问题
I'm trying to use Mallet
with literally no expirience in topic modeling and etc. My purpose is to get N topics of M documents that i have right now, classify every document with one or more topic (doc 1 = topic 1; doc 2 = topic 2 and possibly topic 3) and classify with this results new document in future. I tried to use bigartm
for this first, but found nothing for classification in this program, only topic modeling. So Mallet, i created a corpus.txt file with following format:
Doc.num. \t(tab) Label(actualy 1 everywhere) \t Text
1 1 some text of document to classify
2 1 another doc text
...
For now I could get topics from this file after turning it to feature sequence format for mallet with
bin/mallet import-file --input corpus.txt --output foo.mallet--keep-sequence
and then get topics from it
bin/mallet train-topics --input foo.mallet --output-state state.gz --output-topic-keys topic-keys.txt --output-doc-topics doc-topics.txt
So general question now is what to use in mallet (train classifier?) to assign every existing document to a topic I found and to save this result to apply to future document that I want to classify with this topics.
Thanks
回答1:
What you're looking for is described as "inference" in Mallet topic models. Training a classifier is a separate package, aimed at directly learning relationships between words and a pre-existing set of classes.
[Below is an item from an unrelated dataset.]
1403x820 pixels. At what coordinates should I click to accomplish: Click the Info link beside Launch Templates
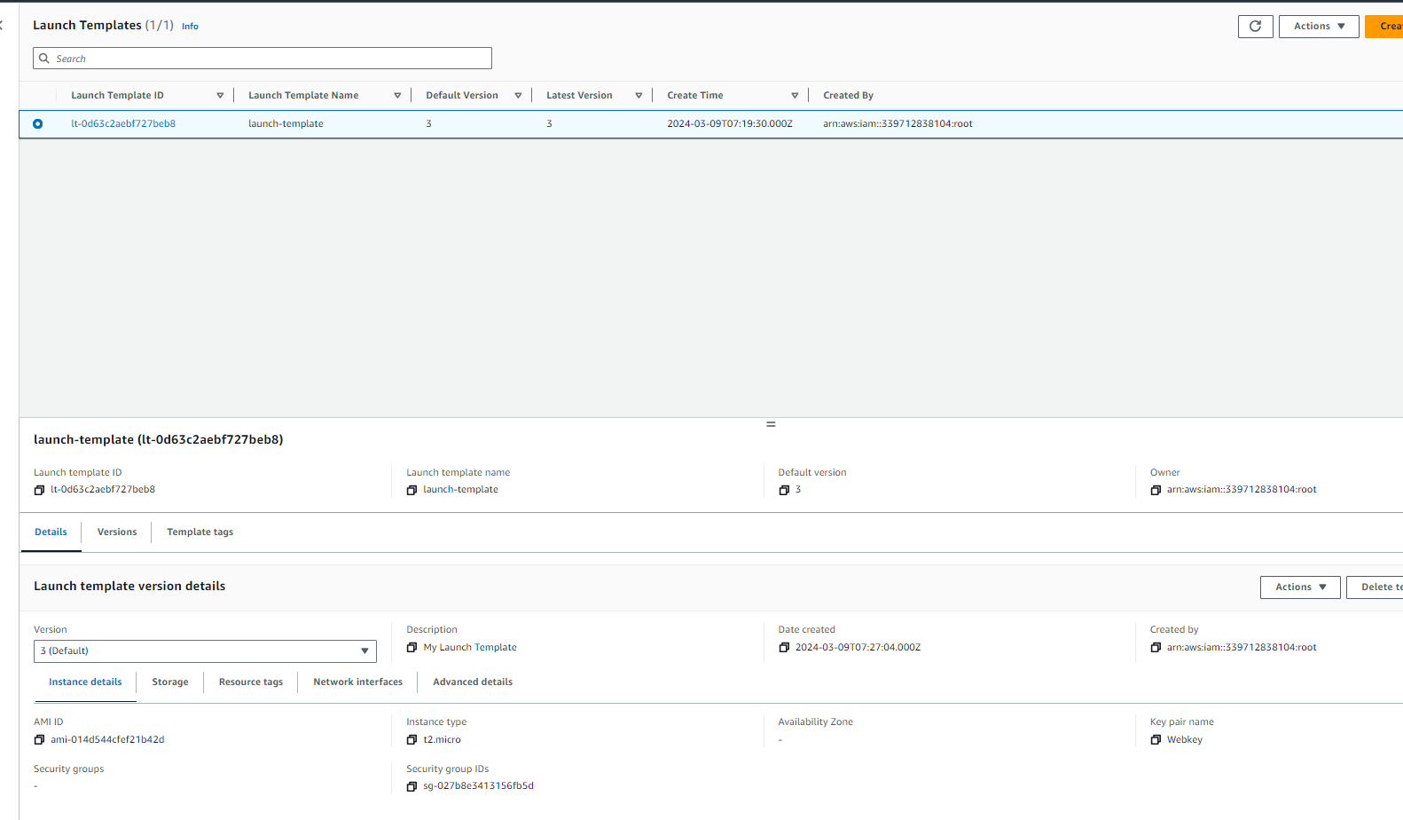(190, 27)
Here are directions for using inference on new documents:
When you train a model with the train-topics
command, add the --inferencer-filename [FILENAME]
option. This option will create a topic inference tool based on the current, trained model and save it in a file.
If you already have a trained model, for example from --output-state
or --output-model
you can initialize from that state or model, run 0 iterations of sampling, and output an inferencer.
Once you've created the inferencer file, use the MALLET command bin/mallet infer-topics --help
to get information on using topic inference.
Note that you must make sure that the new data is compatible with your training data. Otherwise word ID 425 might mean a completely different word. This will make all topics look equally probable. Use the option --use-pipe-from [MALLET TRAINING FILE]
in the MALLET command bin/mallet import-file
or import-dir
to specify a training file.
回答2:
In the setting of your question, the human readable file doc-topics.txt
contains the document-topic-matrix, i.e., the composition of every document in the corpus into topics. The topics are indicated by numbers, and their percentages are given. The format of the file is such that the topics are already ordered by their precedence, so the dominant topic comes first.
The file topic-keys.txt
contains the first most topical words. You can use this file to guess some good lables for the topics. This labelling is mainly a manual task and it may involve going back to the documents and inspecting some of them to get at really good lables.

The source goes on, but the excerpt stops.